• [INSTRUCTION]: Copy the data word for word, starting with the line containing "You are a computer-use agent. The height" and going on through the line containing "Reply to the".
>> begin STORED RECORDS
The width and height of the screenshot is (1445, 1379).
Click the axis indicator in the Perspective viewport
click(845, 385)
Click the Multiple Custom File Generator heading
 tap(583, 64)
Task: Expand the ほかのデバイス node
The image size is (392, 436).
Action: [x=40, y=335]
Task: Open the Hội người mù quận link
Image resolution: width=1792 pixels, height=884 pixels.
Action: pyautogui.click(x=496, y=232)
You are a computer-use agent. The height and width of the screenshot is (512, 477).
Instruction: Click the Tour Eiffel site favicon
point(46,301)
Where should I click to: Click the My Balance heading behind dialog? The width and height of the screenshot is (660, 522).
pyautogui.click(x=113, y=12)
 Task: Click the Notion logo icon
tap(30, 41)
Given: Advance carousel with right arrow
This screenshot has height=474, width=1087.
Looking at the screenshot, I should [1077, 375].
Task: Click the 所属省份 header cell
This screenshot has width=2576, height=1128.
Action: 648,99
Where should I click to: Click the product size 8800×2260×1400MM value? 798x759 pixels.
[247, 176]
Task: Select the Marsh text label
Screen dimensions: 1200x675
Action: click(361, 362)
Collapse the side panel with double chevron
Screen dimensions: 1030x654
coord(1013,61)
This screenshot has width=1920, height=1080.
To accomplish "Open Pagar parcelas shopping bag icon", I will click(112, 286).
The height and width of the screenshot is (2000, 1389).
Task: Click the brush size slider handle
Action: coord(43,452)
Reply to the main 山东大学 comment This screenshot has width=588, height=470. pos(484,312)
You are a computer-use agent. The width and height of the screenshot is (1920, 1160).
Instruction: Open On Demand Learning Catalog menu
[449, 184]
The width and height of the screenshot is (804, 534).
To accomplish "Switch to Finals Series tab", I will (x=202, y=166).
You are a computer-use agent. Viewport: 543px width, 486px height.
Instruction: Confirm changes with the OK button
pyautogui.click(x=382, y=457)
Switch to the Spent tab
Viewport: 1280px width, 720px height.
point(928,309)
>> end STORED RECORDS
• [WRITTEN RESPONSE]:
You are a computer-use agent. The height and width of the screenshot is (512, 477).
Instruction: Click the Tour Eiffel site favicon
point(46,301)
Where should I click to: Click the My Balance heading behind dialog? The width and height of the screenshot is (660, 522).
pyautogui.click(x=113, y=12)
 Task: Click the Notion logo icon
tap(30, 41)
Given: Advance carousel with right arrow
This screenshot has height=474, width=1087.
Looking at the screenshot, I should [1077, 375].
Task: Click the 所属省份 header cell
This screenshot has width=2576, height=1128.
Action: 648,99
Where should I click to: Click the product size 8800×2260×1400MM value? 798x759 pixels.
[247, 176]
Task: Select the Marsh text label
Screen dimensions: 1200x675
Action: click(361, 362)
Collapse the side panel with double chevron
Screen dimensions: 1030x654
coord(1013,61)
This screenshot has width=1920, height=1080.
To accomplish "Open Pagar parcelas shopping bag icon", I will click(112, 286).
The height and width of the screenshot is (2000, 1389).
Task: Click the brush size slider handle
Action: coord(43,452)
Reply to the main 山东大学 comment This screenshot has width=588, height=470. pos(484,312)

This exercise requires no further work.